EvoChart: A Benchmark and a Self-Training Approach Towards Real-World Chart Understanding

Muye Huang,Lai Han,Xinyu Zhang,Wenjun Wu,Jie Ma,Lingling Zhang,Jun Liu
2024-09-03
Abstract:Chart understanding enables automated data analysis for humans, which requires models to achieve highly accurate visual comprehension. While existing Visual Language Models (VLMs) have shown progress in chart understanding, the lack of high-quality training data and comprehensive evaluation benchmarks hinders VLM chart comprehension. In this paper, we introduce EvoChart, a novel self-training method for generating synthetic chart data to enhance VLMs' capabilities in real-world chart comprehension. We also propose EvoChart-QA, a noval benchmark for measuring models' chart comprehension abilities in real-world scenarios. Specifically, EvoChart is a unique self-training data synthesis approach that simultaneously produces high-quality training corpus and a high-performance chart understanding model. EvoChart-QA consists of 650 distinct real-world charts collected from 140 different websites and 1,250 expert-curated questions that focus on chart understanding.
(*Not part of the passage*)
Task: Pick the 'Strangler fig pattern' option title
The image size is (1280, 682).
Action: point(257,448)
Experimental results on various open-source and proprietary VLMs tested on EvoChart-QA demonstrate that even the best proprietary model, GPT-4o, achieves only 49.8% accuracy. Moreover, the EvoChart method significantly boosts the performance of open-source VLMs on real-world chart understanding tasks, achieving 54.2% accuracy on EvoChart-QA.
Computer Vision and Pattern Recognition
What problem does this paper attempt to address?
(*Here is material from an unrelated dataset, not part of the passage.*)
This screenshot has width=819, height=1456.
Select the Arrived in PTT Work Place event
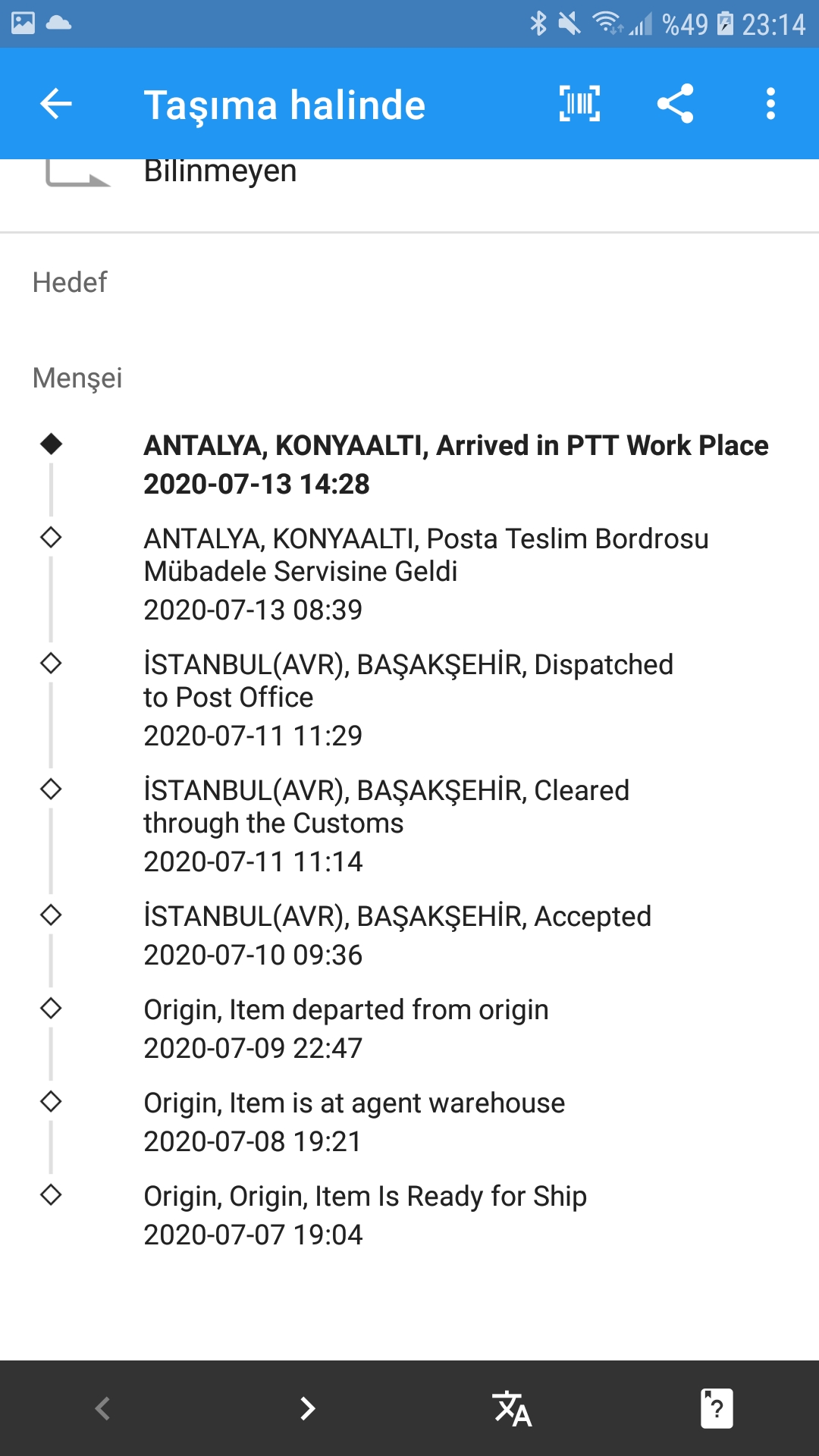point(456,464)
The paper aims to address the issues that current Visual Language Models (VLMs) face in understanding real-world charts. Specifically, the paper focuses on the following aspects: 1. **Lack of high-quality training data**: Although existing VLMs have made progress in chart understanding, their actual performance is poor due to the lack of high-quality training data and comprehensive evaluation benchmarks. 2. **Limitations of existing datasets**: The widely used ChartQA dataset has a single source problem and overly focuses on advanced chart reasoning, which leads to an overestimation of the model's performance and fails to fully reflect its true chart understanding capabilities. To tackle these issues, the authors propose the EvoChart method, a novel self-training data synthesis approach that can generate high-quality chart datasets with real-world characteristics. Additionally, the EvoChart-QA benchmark is introduced to evaluate the model's chart understanding ability in real-world scenarios. Experimental results show that the EvoChart method significantly improves the performance of open-source VLMs on real-world chart understanding tasks, achieving an accuracy of 54.2%.